Activity: Your answer must be the lines of the entries below, exactly as written, from the first line through the line containing "Avantages (555, 265)".

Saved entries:
+++++
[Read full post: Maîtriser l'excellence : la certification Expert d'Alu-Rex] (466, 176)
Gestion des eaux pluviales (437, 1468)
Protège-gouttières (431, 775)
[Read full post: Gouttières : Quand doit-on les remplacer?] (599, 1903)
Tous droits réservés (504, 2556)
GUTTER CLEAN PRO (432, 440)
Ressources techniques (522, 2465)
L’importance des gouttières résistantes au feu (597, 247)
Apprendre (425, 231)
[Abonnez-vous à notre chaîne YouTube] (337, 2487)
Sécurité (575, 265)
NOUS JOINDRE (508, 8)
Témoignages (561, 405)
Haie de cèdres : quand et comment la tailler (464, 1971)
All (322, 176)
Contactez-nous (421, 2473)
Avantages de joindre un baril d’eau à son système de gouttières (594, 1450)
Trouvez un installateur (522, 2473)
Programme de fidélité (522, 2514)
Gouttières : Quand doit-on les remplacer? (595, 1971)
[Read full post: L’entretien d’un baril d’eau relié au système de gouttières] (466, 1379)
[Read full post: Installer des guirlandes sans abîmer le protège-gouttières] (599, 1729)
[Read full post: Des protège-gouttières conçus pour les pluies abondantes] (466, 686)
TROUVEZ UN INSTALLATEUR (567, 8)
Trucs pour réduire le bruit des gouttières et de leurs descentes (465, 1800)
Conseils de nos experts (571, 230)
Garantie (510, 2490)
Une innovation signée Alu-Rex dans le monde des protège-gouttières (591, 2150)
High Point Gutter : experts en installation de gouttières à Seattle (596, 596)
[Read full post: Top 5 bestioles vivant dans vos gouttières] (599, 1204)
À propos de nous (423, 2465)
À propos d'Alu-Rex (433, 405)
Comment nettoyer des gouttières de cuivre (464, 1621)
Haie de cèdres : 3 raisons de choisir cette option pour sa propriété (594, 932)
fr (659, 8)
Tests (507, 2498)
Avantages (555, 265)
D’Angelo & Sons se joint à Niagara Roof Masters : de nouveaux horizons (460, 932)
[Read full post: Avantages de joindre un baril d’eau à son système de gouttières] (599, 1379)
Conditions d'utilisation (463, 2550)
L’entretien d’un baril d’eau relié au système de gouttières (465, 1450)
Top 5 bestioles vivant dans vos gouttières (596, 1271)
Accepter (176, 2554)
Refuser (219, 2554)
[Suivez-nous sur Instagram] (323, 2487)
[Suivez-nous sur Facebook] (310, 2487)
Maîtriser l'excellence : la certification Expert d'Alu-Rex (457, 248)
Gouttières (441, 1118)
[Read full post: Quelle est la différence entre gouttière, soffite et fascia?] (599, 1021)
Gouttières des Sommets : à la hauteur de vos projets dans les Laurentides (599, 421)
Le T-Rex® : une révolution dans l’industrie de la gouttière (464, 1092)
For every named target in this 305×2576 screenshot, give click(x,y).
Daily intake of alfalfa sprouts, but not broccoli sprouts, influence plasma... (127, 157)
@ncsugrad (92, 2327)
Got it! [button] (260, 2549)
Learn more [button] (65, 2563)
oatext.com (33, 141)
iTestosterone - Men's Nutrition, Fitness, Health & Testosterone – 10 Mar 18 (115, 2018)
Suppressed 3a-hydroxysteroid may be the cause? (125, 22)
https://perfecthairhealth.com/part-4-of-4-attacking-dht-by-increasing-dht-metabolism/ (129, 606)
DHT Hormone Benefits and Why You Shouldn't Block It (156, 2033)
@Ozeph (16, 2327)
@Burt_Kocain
+++++
Solution for this task:
[Read full post: Maîtriser l'excellence : la certification Expert d'Alu-Rex] (466, 176)
Gestion des eaux pluviales (437, 1468)
Protège-gouttières (431, 775)
[Read full post: Gouttières : Quand doit-on les remplacer?] (599, 1903)
Tous droits réservés (504, 2556)
GUTTER CLEAN PRO (432, 440)
Ressources techniques (522, 2465)
L’importance des gouttières résistantes au feu (597, 247)
Apprendre (425, 231)
[Abonnez-vous à notre chaîne YouTube] (337, 2487)
Sécurité (575, 265)
NOUS JOINDRE (508, 8)
Témoignages (561, 405)
Haie de cèdres : quand et comment la tailler (464, 1971)
All (322, 176)
Contactez-nous (421, 2473)
Avantages de joindre un baril d’eau à son système de gouttières (594, 1450)
Trouvez un installateur (522, 2473)
Programme de fidélité (522, 2514)
Gouttières : Quand doit-on les remplacer? (595, 1971)
[Read full post: L’entretien d’un baril d’eau relié au système de gouttières] (466, 1379)
[Read full post: Installer des guirlandes sans abîmer le protège-gouttières] (599, 1729)
[Read full post: Des protège-gouttières conçus pour les pluies abondantes] (466, 686)
TROUVEZ UN INSTALLATEUR (567, 8)
Trucs pour réduire le bruit des gouttières et de leurs descentes (465, 1800)
Conseils de nos experts (571, 230)
Garantie (510, 2490)
Une innovation signée Alu-Rex dans le monde des protège-gouttières (591, 2150)
High Point Gutter : experts en installation de gouttières à Seattle (596, 596)
[Read full post: Top 5 bestioles vivant dans vos gouttières] (599, 1204)
À propos de nous (423, 2465)
À propos d'Alu-Rex (433, 405)
Comment nettoyer des gouttières de cuivre (464, 1621)
Haie de cèdres : 3 raisons de choisir cette option pour sa propriété (594, 932)
fr (659, 8)
Tests (507, 2498)
Avantages (555, 265)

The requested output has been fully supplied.